### TASK TO COMPLETE
Reproduce the following records line for line, with no changes to their wording or order.

### SUPPLIED INFORMATION
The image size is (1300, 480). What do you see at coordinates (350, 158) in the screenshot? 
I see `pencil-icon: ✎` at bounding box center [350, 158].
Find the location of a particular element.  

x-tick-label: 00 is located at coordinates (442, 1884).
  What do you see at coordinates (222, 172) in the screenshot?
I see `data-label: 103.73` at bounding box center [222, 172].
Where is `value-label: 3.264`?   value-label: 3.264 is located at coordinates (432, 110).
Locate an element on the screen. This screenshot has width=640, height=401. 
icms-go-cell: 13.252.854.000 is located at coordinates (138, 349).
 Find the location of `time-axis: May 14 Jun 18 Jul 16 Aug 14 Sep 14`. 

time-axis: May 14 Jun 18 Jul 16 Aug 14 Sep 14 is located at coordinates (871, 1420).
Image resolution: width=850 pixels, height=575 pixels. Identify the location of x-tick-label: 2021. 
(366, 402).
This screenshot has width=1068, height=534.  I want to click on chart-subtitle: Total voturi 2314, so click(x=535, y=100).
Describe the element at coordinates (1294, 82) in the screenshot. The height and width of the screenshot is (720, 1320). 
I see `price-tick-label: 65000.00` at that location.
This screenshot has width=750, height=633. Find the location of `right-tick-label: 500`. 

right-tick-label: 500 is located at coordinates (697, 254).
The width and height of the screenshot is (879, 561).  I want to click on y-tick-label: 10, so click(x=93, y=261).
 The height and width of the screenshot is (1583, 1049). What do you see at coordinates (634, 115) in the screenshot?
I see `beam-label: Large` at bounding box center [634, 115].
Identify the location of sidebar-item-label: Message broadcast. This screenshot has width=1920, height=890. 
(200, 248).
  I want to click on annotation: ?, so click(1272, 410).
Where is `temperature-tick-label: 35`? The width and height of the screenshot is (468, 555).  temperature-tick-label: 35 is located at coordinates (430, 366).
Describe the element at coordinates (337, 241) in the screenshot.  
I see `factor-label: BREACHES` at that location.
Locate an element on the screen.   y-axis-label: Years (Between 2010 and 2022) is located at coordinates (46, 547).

### EXERCISE ANSWER
The image size is (1300, 480). What do you see at coordinates (350, 158) in the screenshot? 
I see `pencil-icon: ✎` at bounding box center [350, 158].
Find the location of a particular element.  

x-tick-label: 00 is located at coordinates (442, 1884).
  What do you see at coordinates (222, 172) in the screenshot?
I see `data-label: 103.73` at bounding box center [222, 172].
Where is `value-label: 3.264`?   value-label: 3.264 is located at coordinates (432, 110).
Locate an element on the screen. This screenshot has width=640, height=401. 
icms-go-cell: 13.252.854.000 is located at coordinates (138, 349).
 Find the location of `time-axis: May 14 Jun 18 Jul 16 Aug 14 Sep 14`. 

time-axis: May 14 Jun 18 Jul 16 Aug 14 Sep 14 is located at coordinates (871, 1420).
Image resolution: width=850 pixels, height=575 pixels. Identify the location of x-tick-label: 2021. 
(366, 402).
This screenshot has width=1068, height=534.  I want to click on chart-subtitle: Total voturi 2314, so click(x=535, y=100).
Describe the element at coordinates (1294, 82) in the screenshot. The height and width of the screenshot is (720, 1320). 
I see `price-tick-label: 65000.00` at that location.
This screenshot has width=750, height=633. Find the location of `right-tick-label: 500`. 

right-tick-label: 500 is located at coordinates (697, 254).
The width and height of the screenshot is (879, 561).  I want to click on y-tick-label: 10, so click(x=93, y=261).
 The height and width of the screenshot is (1583, 1049). What do you see at coordinates (634, 115) in the screenshot?
I see `beam-label: Large` at bounding box center [634, 115].
Identify the location of sidebar-item-label: Message broadcast. This screenshot has width=1920, height=890. 
(200, 248).
  I want to click on annotation: ?, so click(1272, 410).
Where is `temperature-tick-label: 35`? The width and height of the screenshot is (468, 555).  temperature-tick-label: 35 is located at coordinates (430, 366).
Describe the element at coordinates (337, 241) in the screenshot.  
I see `factor-label: BREACHES` at that location.
Locate an element on the screen.   y-axis-label: Years (Between 2010 and 2022) is located at coordinates (46, 547).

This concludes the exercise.